§ **出題 1**
データの行について、最初の行から「Mike Cullen award: animal」を含む行までを、「Element type」を「Element kind」に差し替え、ほかは一切変えずに書き直しなさい。

§ **読解文**
============
生産コスト上昇が継続する中国野菜の生産・輸出の動向

調査情報部 審査役 河原 壽


【要約】

 中国の野菜産業は、重要な輸出産業となっており、作付面積および生産量は増加傾向となっている。また、施設面積も増加傾向にあるが、加温日光温室やガラス温室は先進的な企業などごく一部に過ぎず、75パーセントをビニールハウスが占めている。
 野菜輸出産地は、山東省、江蘇省、福建省など南北に広がっており、周年で生産および輸出される。また、甘粛省や雲南省など、内陸部の産地などでは、山東省や福建省の輸出企業を通じて輸出される。
 野菜の生産コストおよび加工コストは、労働者賃金や資材価格などの上昇、穀物などの他作物の価格上昇による地代の上昇により増加傾向となっており、中央政府は、流通コストの削減対策により、野菜価格の安定を図っている。
 生産・加工コストの上昇による輸出価格の上昇は、野菜輸出産業の国際競争力の低下につながる。中国は、生産や輸出野菜に係る残留農薬などの安全性の管理の水準を見ると、労働者賃金が安価な東南アジア諸国などに比べ高いことから、短期的には東南アジア諸国などへの大幅な生産シフトはないと推測されるものの、東南アジア諸国などにおける開発が、中国を補完する供給国、チャイナプラスワンとして進行すると推測される。
============
§ **データの行**
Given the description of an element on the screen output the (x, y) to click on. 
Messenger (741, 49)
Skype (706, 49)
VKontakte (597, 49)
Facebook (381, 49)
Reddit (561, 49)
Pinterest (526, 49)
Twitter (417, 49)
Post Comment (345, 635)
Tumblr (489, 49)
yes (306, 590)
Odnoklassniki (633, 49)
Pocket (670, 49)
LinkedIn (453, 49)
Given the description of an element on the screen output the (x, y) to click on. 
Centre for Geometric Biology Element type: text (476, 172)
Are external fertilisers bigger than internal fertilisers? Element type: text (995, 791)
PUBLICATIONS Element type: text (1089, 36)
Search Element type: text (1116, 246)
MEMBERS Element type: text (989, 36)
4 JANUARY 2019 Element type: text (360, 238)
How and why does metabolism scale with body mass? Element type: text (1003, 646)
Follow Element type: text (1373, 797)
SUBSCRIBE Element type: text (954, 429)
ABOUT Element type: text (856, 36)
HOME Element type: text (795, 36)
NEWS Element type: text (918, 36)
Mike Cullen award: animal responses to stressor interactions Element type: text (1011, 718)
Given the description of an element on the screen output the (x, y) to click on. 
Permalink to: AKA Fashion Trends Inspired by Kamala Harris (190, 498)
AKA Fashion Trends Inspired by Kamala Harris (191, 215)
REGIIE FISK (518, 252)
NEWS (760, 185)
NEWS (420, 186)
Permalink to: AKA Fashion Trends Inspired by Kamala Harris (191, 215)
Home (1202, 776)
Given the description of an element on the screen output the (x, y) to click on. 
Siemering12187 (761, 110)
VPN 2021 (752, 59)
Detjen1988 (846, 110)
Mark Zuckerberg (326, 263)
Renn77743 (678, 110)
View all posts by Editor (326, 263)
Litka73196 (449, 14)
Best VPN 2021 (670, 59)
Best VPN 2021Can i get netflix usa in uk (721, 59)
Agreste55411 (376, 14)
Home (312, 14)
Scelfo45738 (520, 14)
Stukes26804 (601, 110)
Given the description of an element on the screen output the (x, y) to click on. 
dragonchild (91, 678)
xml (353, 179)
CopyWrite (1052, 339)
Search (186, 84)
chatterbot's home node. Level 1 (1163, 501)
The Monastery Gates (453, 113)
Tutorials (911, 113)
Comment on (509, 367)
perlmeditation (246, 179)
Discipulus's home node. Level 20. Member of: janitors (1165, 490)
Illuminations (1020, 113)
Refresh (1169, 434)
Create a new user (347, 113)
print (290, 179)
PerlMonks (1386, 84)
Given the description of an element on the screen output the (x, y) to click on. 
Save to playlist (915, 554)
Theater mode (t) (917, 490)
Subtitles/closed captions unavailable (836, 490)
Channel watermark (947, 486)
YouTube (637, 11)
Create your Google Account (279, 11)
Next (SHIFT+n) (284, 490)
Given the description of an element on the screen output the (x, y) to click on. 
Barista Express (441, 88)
============
§ **出題 2**
中国野菜の読解文から、「生産コスト上昇が継続する中国野菜の生産・輸出の動向」で始まり「ビニールハウスが占めている。」で終わる部分を、一字も変えずに書き写しなさい。

§ **解答 1**
Given the description of an element on the screen output the (x, y) to click on. 
Messenger (741, 49)
Skype (706, 49)
VKontakte (597, 49)
Facebook (381, 49)
Reddit (561, 49)
Pinterest (526, 49)
Twitter (417, 49)
Post Comment (345, 635)
Tumblr (489, 49)
yes (306, 590)
Odnoklassniki (633, 49)
Pocket (670, 49)
LinkedIn (453, 49)
Given the description of an element on the screen output the (x, y) to click on. 
Centre for Geometric Biology Element kind: text (476, 172)
Are external fertilisers bigger than internal fertilisers? Element kind: text (995, 791)
PUBLICATIONS Element kind: text (1089, 36)
Search Element kind: text (1116, 246)
MEMBERS Element kind: text (989, 36)
4 JANUARY 2019 Element kind: text (360, 238)
How and why does metabolism scale with body mass? Element kind: text (1003, 646)
Follow Element kind: text (1373, 797)
SUBSCRIBE Element kind: text (954, 429)
ABOUT Element kind: text (856, 36)
HOME Element kind: text (795, 36)
NEWS Element kind: text (918, 36)
Mike Cullen award: animal responses to stressor interactions Element kind: text (1011, 718)

§ **解答 2**
生産コスト上昇が継続する中国野菜の生産・輸出の動向

調査情報部 審査役 河原 壽


【要約】

 中国の野菜産業は、重要な輸出産業となっており、作付面積および生産量は増加傾向となっている。また、施設面積も増加傾向にあるが、加温日光温室やガラス温室は先進的な企業などごく一部に過ぎず、75パーセントをビニールハウスが占めている。